Health secretary warned of junior doctor 'brain drain'

10,000 doctors face unemployment
10,000 doctors face unemployment

The British Medical Association (BMA) has summoned the health secretary Patricia Hewitt to an urgent meeting over the future of 10,000 junior doctors.

NHS Employers believe 10,000 more junior doctors are chasing training contracts than there are places and the BMA has raised concerns that half of unsuccessful applicants could leave the UK.

The BMA asked junior doctors for their plans if their application through the "flawed" medical training application services (MTAS) is unsuccessful. In the first round of MTAS 34,250 doctors are chasing 18,500 posts.

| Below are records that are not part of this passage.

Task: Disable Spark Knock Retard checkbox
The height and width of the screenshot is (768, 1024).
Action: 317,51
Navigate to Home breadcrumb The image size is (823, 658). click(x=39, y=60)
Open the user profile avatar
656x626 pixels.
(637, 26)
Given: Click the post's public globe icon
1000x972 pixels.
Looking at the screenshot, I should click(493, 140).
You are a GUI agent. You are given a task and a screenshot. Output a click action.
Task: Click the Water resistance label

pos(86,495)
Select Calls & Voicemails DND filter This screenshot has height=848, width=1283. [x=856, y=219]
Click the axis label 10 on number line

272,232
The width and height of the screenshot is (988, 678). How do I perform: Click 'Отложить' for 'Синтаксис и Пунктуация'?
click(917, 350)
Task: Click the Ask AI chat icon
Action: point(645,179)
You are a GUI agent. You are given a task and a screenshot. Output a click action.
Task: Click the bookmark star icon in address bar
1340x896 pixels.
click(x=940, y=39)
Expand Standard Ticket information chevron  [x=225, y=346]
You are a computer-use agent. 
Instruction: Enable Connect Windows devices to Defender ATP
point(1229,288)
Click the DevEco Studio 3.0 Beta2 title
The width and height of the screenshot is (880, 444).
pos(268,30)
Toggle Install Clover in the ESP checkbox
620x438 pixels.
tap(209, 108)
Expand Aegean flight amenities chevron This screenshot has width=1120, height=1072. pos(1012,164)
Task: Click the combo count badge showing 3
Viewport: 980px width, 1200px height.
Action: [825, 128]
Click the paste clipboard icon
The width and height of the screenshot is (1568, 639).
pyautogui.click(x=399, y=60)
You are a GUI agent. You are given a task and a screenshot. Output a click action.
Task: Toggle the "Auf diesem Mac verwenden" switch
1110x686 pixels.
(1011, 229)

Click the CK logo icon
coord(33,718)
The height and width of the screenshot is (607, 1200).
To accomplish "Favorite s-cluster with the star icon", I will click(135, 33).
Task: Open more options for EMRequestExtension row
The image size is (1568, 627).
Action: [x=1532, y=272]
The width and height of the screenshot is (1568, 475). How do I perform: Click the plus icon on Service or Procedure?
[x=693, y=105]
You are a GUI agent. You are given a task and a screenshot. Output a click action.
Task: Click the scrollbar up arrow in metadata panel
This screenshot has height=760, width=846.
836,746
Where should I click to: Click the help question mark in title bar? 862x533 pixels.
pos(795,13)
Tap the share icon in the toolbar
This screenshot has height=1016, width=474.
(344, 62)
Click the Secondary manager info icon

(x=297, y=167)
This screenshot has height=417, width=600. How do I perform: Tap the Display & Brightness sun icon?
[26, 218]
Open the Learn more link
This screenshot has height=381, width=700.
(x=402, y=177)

More than half said they planned to complete their training overseas, depriving the health service of their skills for at least five years. Some 4.5 per cent of these already had a confirmed overseas training post. The remaining junior doctors admitted they would leave medicine entirely.


Jo Hilborne, chair of the BMA's Junior Doctors Committee, warned the NHS could lose thousands of young doctors because of poor planning.

"This is not acceptable. It's unfair on them, it's unfair on their patients, and it's unfair on the taxpayers who've funded their training," she said.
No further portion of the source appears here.